According to Nikodemus, the last time he saw his two girlfriends was during the evening of January 06, 2016 when they left together with “Bennie” in his car to buy more alcohol.
He further told the court he only saw “Bennie” around midnight on the night in question when he brought him his car keys and told him that the car got stuck on an open field in Otjomuise’s Agste Laan location. According to Nikodemus, when he asked “Bennie” about the two ladies, he was told they were with the car.
He said he then decided to take a taxi to his car and took along an empty five litre container incase the car ran out of fuel.
Upon his arrival at his car, he found the car abandoned in a field with the battery terminals loose and the two ladies nowhere to be seen and he then fastened the terminals after which he drove the car to the house of the mother of one of his children to leave it there for safekeeping.
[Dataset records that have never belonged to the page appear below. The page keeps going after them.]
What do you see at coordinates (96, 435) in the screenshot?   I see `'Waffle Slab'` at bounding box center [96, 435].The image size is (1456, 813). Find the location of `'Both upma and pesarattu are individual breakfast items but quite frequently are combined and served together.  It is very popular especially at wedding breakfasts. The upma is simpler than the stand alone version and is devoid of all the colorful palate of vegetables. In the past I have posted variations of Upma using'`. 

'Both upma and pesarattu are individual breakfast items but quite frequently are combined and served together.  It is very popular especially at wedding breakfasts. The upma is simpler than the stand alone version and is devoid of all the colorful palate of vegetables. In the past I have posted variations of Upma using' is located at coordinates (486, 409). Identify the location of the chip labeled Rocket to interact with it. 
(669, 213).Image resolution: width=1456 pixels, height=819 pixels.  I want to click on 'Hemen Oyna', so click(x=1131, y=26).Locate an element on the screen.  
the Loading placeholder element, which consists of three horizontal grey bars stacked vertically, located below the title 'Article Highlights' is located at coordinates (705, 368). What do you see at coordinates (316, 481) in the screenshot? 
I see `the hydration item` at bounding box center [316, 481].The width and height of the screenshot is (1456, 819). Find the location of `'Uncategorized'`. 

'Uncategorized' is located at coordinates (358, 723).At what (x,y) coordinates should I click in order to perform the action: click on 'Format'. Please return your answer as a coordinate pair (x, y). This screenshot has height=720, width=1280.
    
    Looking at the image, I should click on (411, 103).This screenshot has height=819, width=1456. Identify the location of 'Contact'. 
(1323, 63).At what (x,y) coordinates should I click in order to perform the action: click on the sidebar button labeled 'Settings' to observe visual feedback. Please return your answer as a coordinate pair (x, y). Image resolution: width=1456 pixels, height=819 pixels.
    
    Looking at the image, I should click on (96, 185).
He further told Windhoek High Court Judge Christi Liebenberg he also took some clothes for his child along and that he knocked at the house of his former girlfriend, but got no reply. He then locked everything including the container and a water can he only mentioned during cross-examination in the car and went back to his house. The next day while he was preparing to wash his clothes before going to fetch his car, the police arrived and he was arrested, Nikodemus narrated.
He vehemently denied assertions by police officers that was part of the team that arrested him that he admitted to them that one of the ladies killed the other one and that he then killed her.
Nikodemus told the judge that when they arrived at the house of the former girlfriend where he stashed his car, the car was opened and it was only then that he saw blood on the seats.
He denied seeing the bullet holes in the car and the seats and said that it was too dark.
He said that he only saw the bullet holes the next day at the police station when the car was examined by scene of crime officers of the Namibian Police Force.
He further denied he was the one that fired the shots that killed the two ladies, 29-year-old Joanie Naruses and 23-year-old Clementina de Wee during the period 06 to 07 January 2016 and set their dead bodies alight. An ammunitions expert from the Namibia Scientific Institute already testified that he was satisfied a bullet found in the car came from the pistol of Nikodemus.
The accused had already testified that the pistol was never out of his possession.
During cross-examination and various questions from the judge on why he did not put fuel into the container and refuel his car, Nikodemus was dumfounded and merely said he just decided to go home and fetch the car the next day. Judge Liebenberg also wanted to know from him why he took the container along in the first place and he said it was so that he won’t have to ask for help in case his car was without fuel.
This prompted Judge Liebenberg to ask him again why he then did not fill the container to refuel his car and he could just repeat that he decided to go home as it was already late and he will just fetch the car the next morning.
The trial is continuing on Monday when Mbanga Siyomunji, the State funded lawyer of Nikodemus, will indicate to the court whether they will call further witnesses in defense.
The State is represented by Advocate Cliff Lutibezi and Nikodemus remains in custody at the Windhoek Correctional Facility’s section for trial awaiting inmates.